# Exercise goal
Set down, exactly and in full, the line holding "The image size" and all the lines after it until the listing ends, and nothing else.

# Extracted records
• • • • • • •

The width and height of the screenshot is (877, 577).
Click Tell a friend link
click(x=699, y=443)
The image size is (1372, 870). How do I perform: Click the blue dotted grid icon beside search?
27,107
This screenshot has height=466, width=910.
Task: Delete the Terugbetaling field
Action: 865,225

• • • • • • •

# Result for this task
The image size is (1372, 870). How do I perform: Click the blue dotted grid icon beside search?
27,107
This screenshot has height=466, width=910.
Task: Delete the Terugbetaling field
Action: 865,225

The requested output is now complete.